━━━━━ TEXT UNDER STUDY

Skip to main content

k-LLMmeans clustering algorithm

Project description

k-llmmeans

Scikit-learn compatible implementation of k-LLMmeans for text clustering with summary-based centroids.

This package adapts the original research code into an estimator API you can use with familiar fit, predict, and fit_predict workflows.

What This Package Provides

  • kLLMmeans estimator implementing BaseEstimator + ClusterMixin
  • scikit-learn style methods:
    • fit(X)
    • predict(X)
    • fit_predict(X)
  • configurable document embedding function (embedding_fn)
  • configurable cluster summarization function (summarizer_fn) or DSPy-backed LLM summarization
  • optional precomputed embedding support for faster iterative experimentation

Installation

pip install k-llmmeans

Or from source:

pip install -e .

Quick Start

import dspy
from k_llmmeans import kLLMmeans

# Option 1: pass an LM directly to the estimator
lm = dspy.LM("openai/gpt-5-mini")

docs = [
    "How to optimize SQL queries for large tables?",
    "What is the best way to tune a random forest model?",
    "PostgreSQL index strategy for analytics workloads",
    "Cross-validation tips for imbalanced classification",
]

model = kLLMmeans(
    n_clusters=2,
    llm=lm,
    max_llm_iter=5,
    random_state=0,
)

labels = model.fit_predict(docs)
print(labels)
print(model.summaries_)  # human-readable cluster summaries

Using Custom Embeddings and Summarization

You can fully control both the embedding and summarization steps:

from sentence_transformers import SentenceTransformer
from k_llmmeans import kLLMmeans

encoder = SentenceTransformer("all-MiniLM-L6-v2")

def embedding_fn(texts: list[str]):
    return encoder.encode(texts)

━━━━━━━━━━
━━━━━ DATA PROVIDED

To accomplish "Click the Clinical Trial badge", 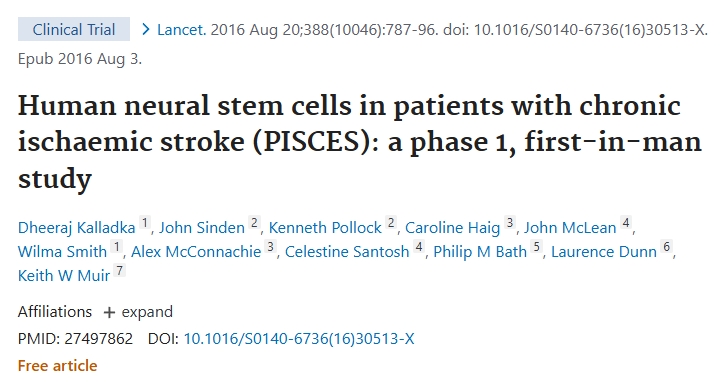I will pos(74,29).
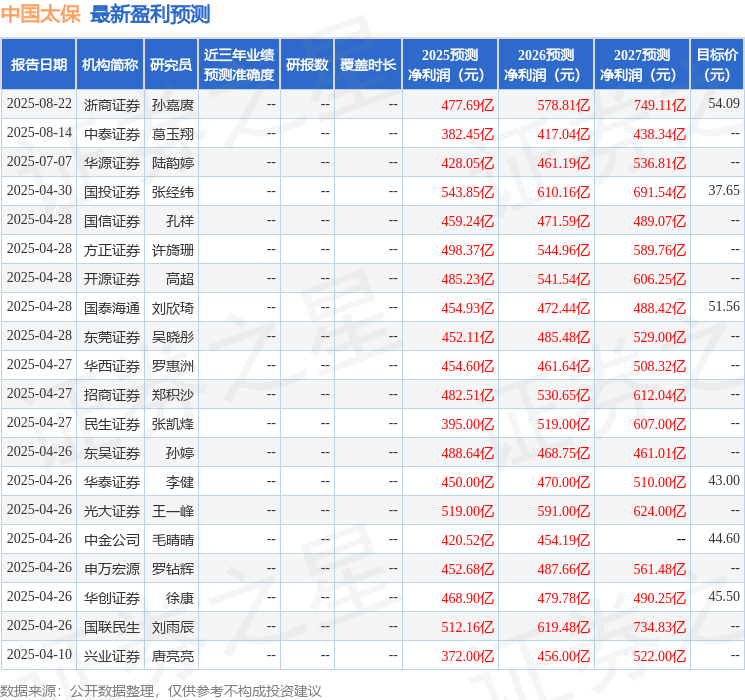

━━━━━━━━━━

# TASKS TO PERFORM:
a – In the k-LLMmeans page, which scikit-learn style methods does the estimator provide?
b – Carry on writing the k-LLMmeans package page from its last line.

# ANSWER LIST:
a – It provides fit(X), predict(X), and fit_predict(X).

b –
def summarizer_fn(cluster_texts: list[str]) -> str:
    # Replace with your own deterministic or LLM summarizer
    return " | ".join(cluster_texts[:2])

model = kLLMmeans(
    n_clusters=3,
    embedding_fn=embedding_fn,
    summarizer_fn=summarizer_fn,
)

model.fit(["text a", "text b", "text c", "text d"])

API Notes

  • Input X should be list[str].
  • The estimator stores standard fitted attributes such as:
    • labels_
    • cluster_centers_
    • n_iter_
  • Additional clustering interpretability attributes:
    • summaries_
    • summary_embeddings_
    • summaries_evolution_
    • centroids_evolution_

Citation

If you use this package in research or production work, please cite the original paper:

@article{diazrodriguez2025summaries,
  title={Summaries as Centroids for Interpretable and Scalable Text Clustering},
  author={Diaz-Rodriguez, Jairo},
  journal={arXiv preprint arXiv:2502.09667},
  year={2025}
}

Paper URL: https://arxiv.org/abs/2502.09667

Acknowledgment

This package is a scikit-learn compatible adaptation of the original project: https://github.com/jairoadiazr/k-LLMmeans

Project details


Download files

Download the file for your platform. If you're not sure which to choose, learn more about installing packages.

Source Distribution

k_llmmeans-0.1.1.tar.gz (6.9 kB view details)

Uploaded Source

Built Distribution

If you're not sure about the file name format, learn more about wheel file names.

k_llmmeans-0.1.1-py3-none-any.whl (7.9 kB view details)

Uploaded Python 3

File details

Details for the file k_llmmeans-0.1.1.tar.gz.

File metadata

  • Download URL: k_llmmeans-0.1.1.tar.gz
  • Upload date:
  • Size: 6.9 kB
  • Tags: Source
  • Uploaded using Trusted Publishing? Yes
  • Uploaded via: uv/0.11.8 {"installer":{"name":"uv","version":"0.11.8","subcommand":["publish"]},"python":null,"implementation":{"name":null,"version":null},"distro":{"name":"Ubuntu","version":"24.04","id":"noble","libc":null},"system":{"name":null,"release":null},"cpu":null,"openssl_version":null,"setuptools_version":null,"rustc_version":null,"ci":true}

File hashes

Hashes for k_llmmeans-0.1.1.tar.gz
Algorithm Hash digest
SHA256 8f5ecf162b2886e9e459ed10df2571ee191d1bdacca57c1152146ddaa7263eef
MD5 9b30ab2077279a503eba19eb7a1eb662
BLAKE2b-256 a06f6ed6cc70c2f67f26a8d6bfd55a074eeadd997870f5c234d01a19047568ce

See more details on using hashes here.

File details

Details for the file k_llmmeans-0.1.1-py3-none-any.whl.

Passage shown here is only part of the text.